Si nous prenons pour exemplifier un article sur PP, il est
difficile de savoir si le point d'entrée de lecture va être venu
d'un RSN (et donc contextualisé par l'ensemble des écrits sur le
RSN : commentaires d'utilisateurs, partages, likes, mais aussi autres
publications entourant), ou venu d'un autre article du territoire, aux vues de
l'importance des signes passeurs présents sur le site.

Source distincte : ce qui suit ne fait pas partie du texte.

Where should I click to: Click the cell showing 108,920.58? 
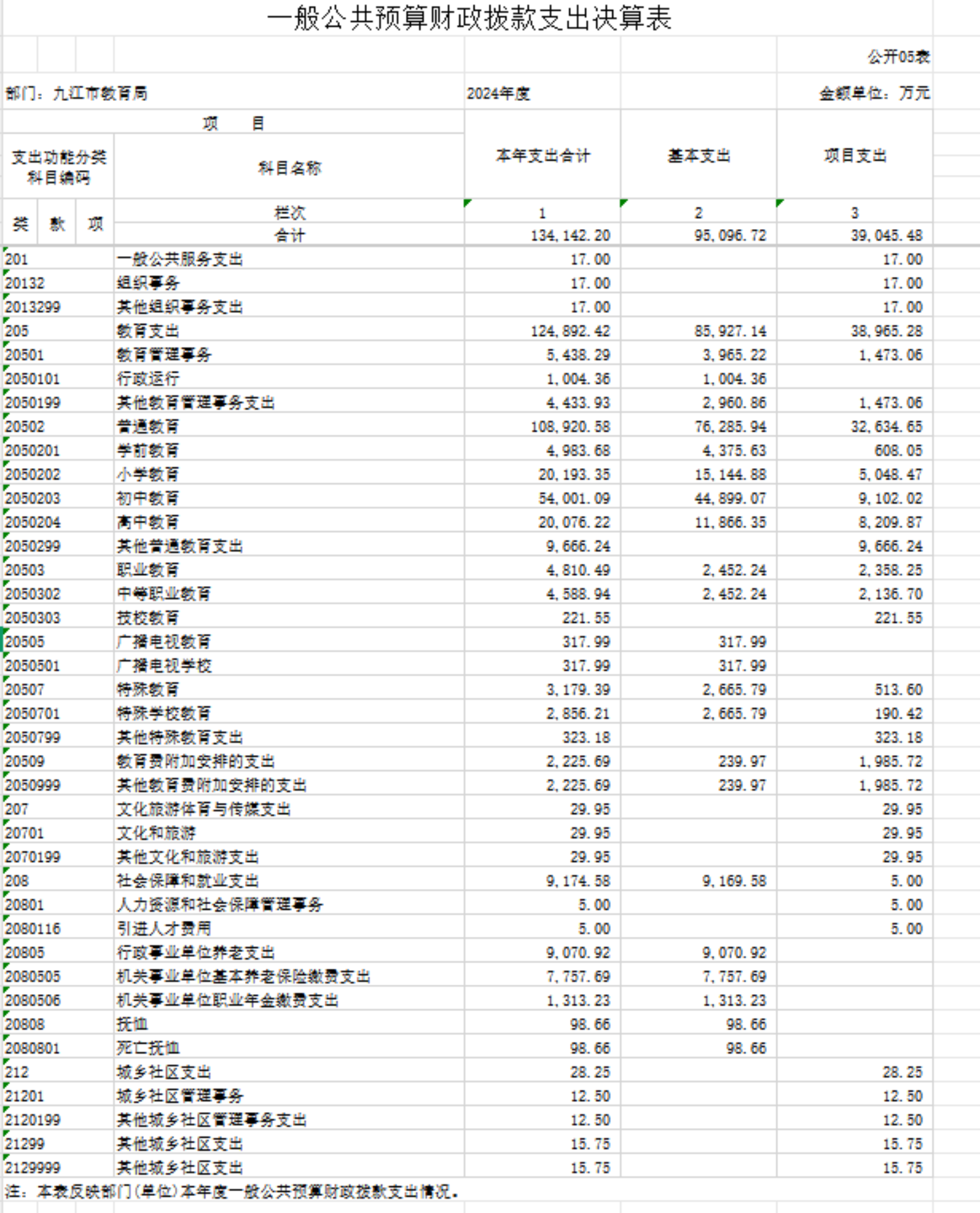coord(569,427)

Par exemple, si
l'on prend un article posté le 22.05.14. Cliquant sur le premier signe
passeur, nous passons à un article du 19.04.14. Répétant
la même opération, nous arrivons à une page du 29.07.13.

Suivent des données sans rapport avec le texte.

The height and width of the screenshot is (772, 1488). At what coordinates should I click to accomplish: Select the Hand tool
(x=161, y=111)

Ainsi, nous voyons d'abord comme le signe passeur permet d'annihiler la
barrière temporelle du récit : nous passons aussi rapidement de
mai 2014 à avril 2014 que d'avril 2014 à juillet 2013. La
contextualisation s'opère dans des frontières qui
s'étendent très largement.
Prenons un autre exemple, avec un article posté
07.10.13, sur un artiste (DA). Cet article affiche deux ping-back,
c'est-à-dire que deux articles ultérieurs peuvent renvoyé
à cet article du 07.10 : un du 20.11, parlant d'un autre artiste (EA),
et un du 11.10, de la catégorie « Social » du site, et
abordant l'artiste en question (DA). Nous voyons donc déjà deux
possibilités, internes au territoire, de contextualisation du
récit (les possibilités externes étant l'arrivée
depuis un post sur un RSN, ou autre forme de partage). Un fois sur cet article
du 07.10, un signe passeur propose de renvoyer vers une autre artiste (MJC),
vers un article « Album de la semaine », daté du 02.09.14. Cet
article renvoie à un autre post précédemment publié
le 30.07.13. Cependant, ce dernier fait partie d'une série
thématique, formule adoptée par PP pour proposer des articles sur
un thème, en cinq épisodes, généralement sur le
court d'une semaine. Ces articles ont en fin de page des signes passeurs vers
les autres articles de la même série. Ainsi, on voit donc qu'un
récit, premièrement pensé comme une série
thématique suivant la logique de ce sujet, poursuivant l'intrigue
lancée par un scripteur, peut se trouver court-circuité par les
signes passeurs venus se placer plus tardivement sur le territoire : ici, la
logique amenant au milieu de la série est aussi valable que celle qui
serait entamée en partant du début du récit. On voit par
cet exemple que le récit, pensé en 5 épisodes, peut
être rejoint en milieu de course.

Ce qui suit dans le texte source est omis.